Star in the constellation Triangulum Australe

Eta Trianguli Australis (η Trianguli Australis) is a solitary, blue-white hued star in the southern constellation Triangulum Australe. It is sometimes given a superscript: η^{1} Trianguli Australis, though it is the only star that is commonly referred to by this Bayer designation. Lacaille named a close by star as Eta as well, which was inconsistently followed by Francis Baily, who used the name for the brighter or both stars in two different publications. Despite their faintness, Gould upheld their Bayer designation as they were closer than 25 degrees to the south celestial pole.

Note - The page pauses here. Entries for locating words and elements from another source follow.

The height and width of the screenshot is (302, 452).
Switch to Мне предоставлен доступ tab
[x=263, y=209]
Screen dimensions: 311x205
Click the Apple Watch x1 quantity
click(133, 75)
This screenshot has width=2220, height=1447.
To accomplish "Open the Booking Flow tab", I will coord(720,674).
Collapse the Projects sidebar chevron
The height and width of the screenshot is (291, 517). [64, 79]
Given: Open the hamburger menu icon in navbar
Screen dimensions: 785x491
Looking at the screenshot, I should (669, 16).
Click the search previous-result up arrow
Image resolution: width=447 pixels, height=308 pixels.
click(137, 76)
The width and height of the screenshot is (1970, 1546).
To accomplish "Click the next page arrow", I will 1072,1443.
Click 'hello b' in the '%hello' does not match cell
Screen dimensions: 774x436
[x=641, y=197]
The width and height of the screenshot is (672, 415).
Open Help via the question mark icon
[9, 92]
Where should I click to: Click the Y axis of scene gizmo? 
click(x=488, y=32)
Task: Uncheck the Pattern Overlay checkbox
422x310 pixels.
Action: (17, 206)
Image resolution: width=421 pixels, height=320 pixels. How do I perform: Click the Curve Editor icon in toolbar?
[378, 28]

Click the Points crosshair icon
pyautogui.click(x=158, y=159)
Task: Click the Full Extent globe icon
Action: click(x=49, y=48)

The second Eta is now designated as HD 150550.

This star is faintly visible to the naked eye with an apparent visual magnitude of +5.91. Based upon an annual parallax shift of just 4.93 mas as seen from the Earth, it is located roughly 760 light years from the Sun. At that distance, the visual magnitude of the star is diminished by an extinction of 0.28 due to interstellar dust. The system appears to be moving closer to the Sun with a radial velocity of around −10 km/s.

Eta Trianguli Australis is a B-type main-sequence star with a stellar classification of B7 V. Although it has been classified as a B7 IVe Be subgiant star in the past, Jaschek and Jaschek (1992) found no trace of emission in the spectrum. Grady et al. (1989) reported only "weak or narrow double-peaked Hα emission, but no emission at Hβ". The star shows a relatively high peculiar velocity of 40±20 km/s. It is spinning rapidly with a projected rotational velocity of 234 km/s.